Protect Your Cell Phone Signal When In The Backcountry Urges Colorado Search And Rescue Team – CBS Denver



(CBS4) – The weather is changing quickly in Colorado – and Lake County Search and Rescue has some important tips for anyone heading to the backcountry. They say it is a mistake that could be a matter of life and death.

(credit: Lake County Search and Rescue)

“Our mission coordinators would tell you that they wish they had a dime for every time a rescued subject’s cell phone dies right after a 911 call,” Lake County officials said on Facebook.

This is exactly what happened on Sunday November 28th.

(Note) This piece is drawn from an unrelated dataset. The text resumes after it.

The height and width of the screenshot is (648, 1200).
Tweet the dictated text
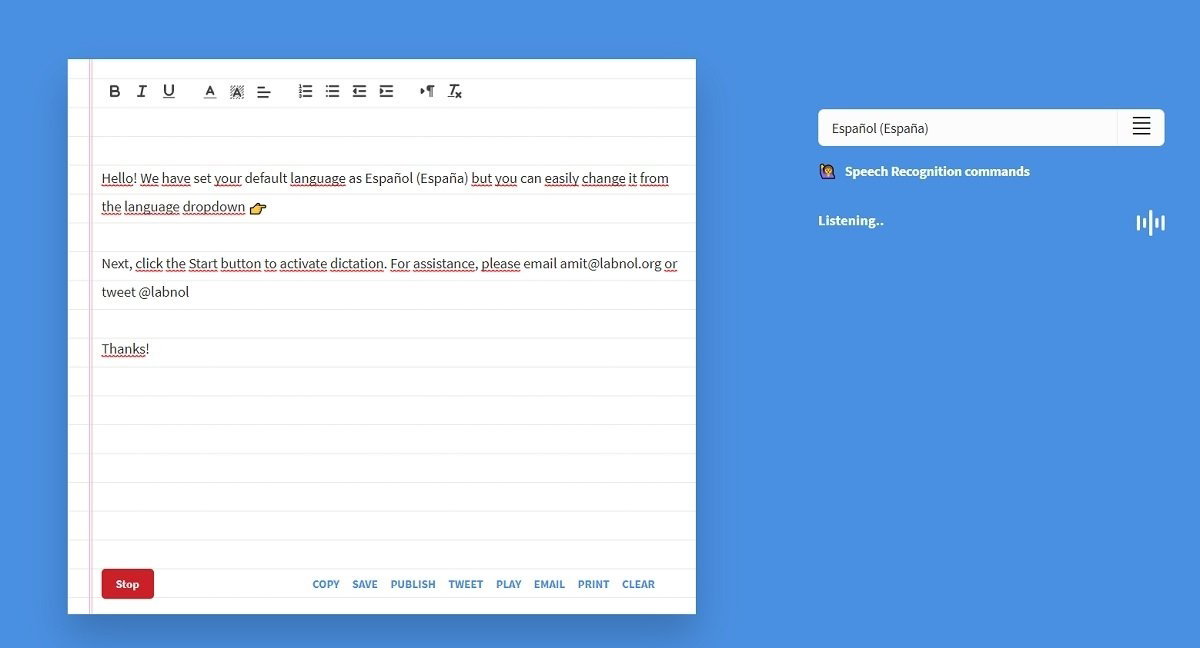pos(465,584)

At around 8 p.m., LCSAR was notified of two hikers in distress on Mont Massive.

“The hikers said they needed help, but unfortunately their phone died before more information could be released.”

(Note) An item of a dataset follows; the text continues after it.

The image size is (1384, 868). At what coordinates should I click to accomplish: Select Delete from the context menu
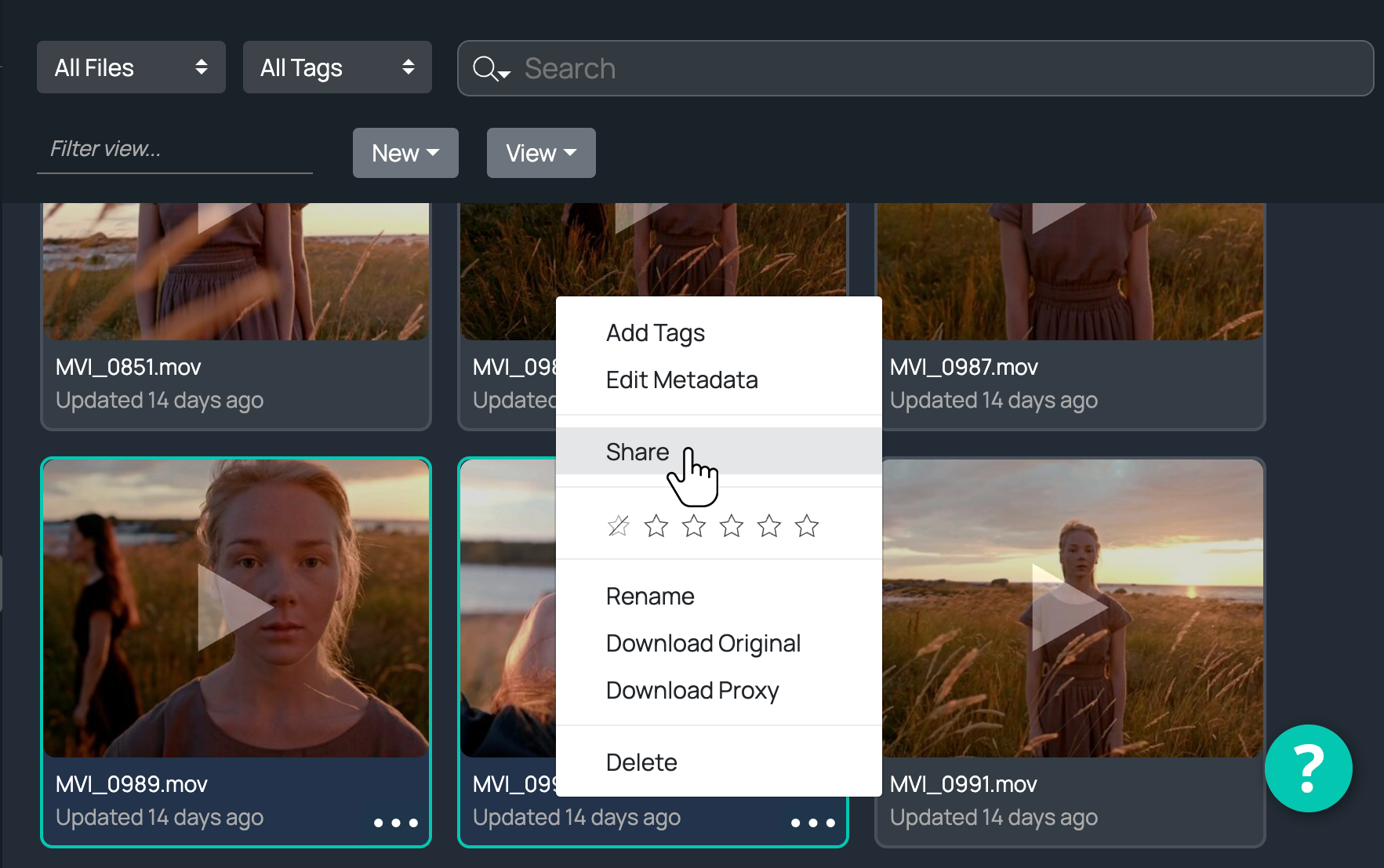click(x=641, y=762)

“A mission coordinator spent the night working with Colorado Search and Rescue Association coordinators to refine subject locations through cell phone forensics, but because subjects’ phones were dead, efforts in this area were only partially successful.

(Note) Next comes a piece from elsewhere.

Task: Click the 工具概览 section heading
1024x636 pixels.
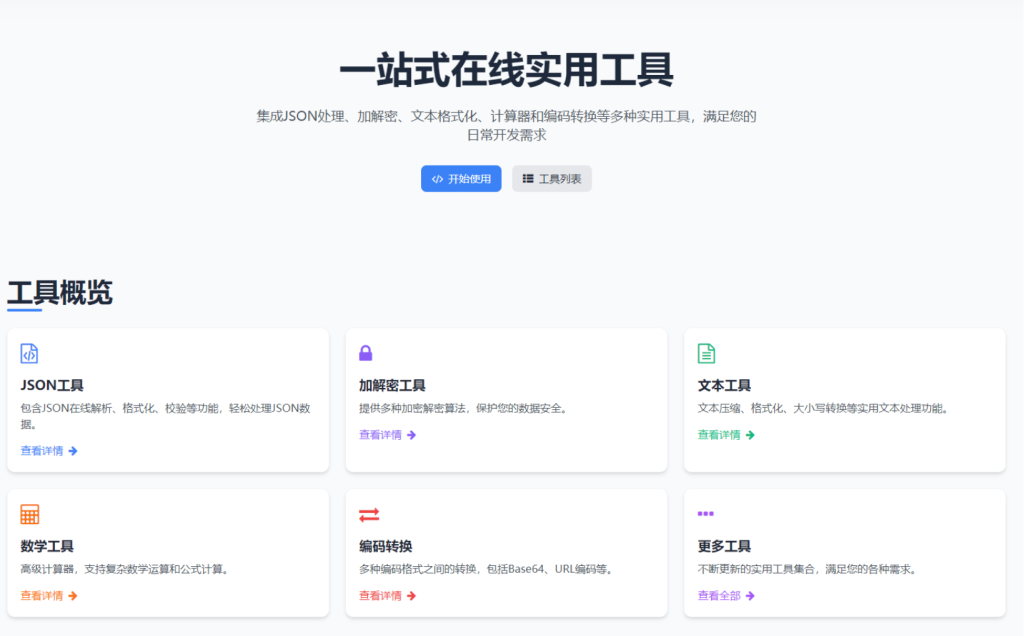Action: 60,293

A full-scale search was launched at dawn the next morning.

(credit: Lake County Search and Rescue)

(credit: Lake County Search and Rescue)

Both subjects were found in the Half Moon Lakes basin, cold, hungry and thirsty but otherwise in good condition, around 11 p.m. Monday. They spent 34 hours in the homeless backcountry.

“… we are so happy that they are now back home with their families!” Search and rescue officials said.

They had potentially life-saving advice for anyone who left.

“You can conserve your battery in the backcountry by putting your phone in airplane mode and keeping it warm,” they advised. They also suggested carrying a power bank with your other survival gear.

The Summit County Rescue Group said it was crucial to let others know about any plans for an outing.

“Just be sure to tell someone where you’re going and what time you’re going to be out,” Charles Pitman, mission coordinator for the Summit County Rescue Group, told CBS4.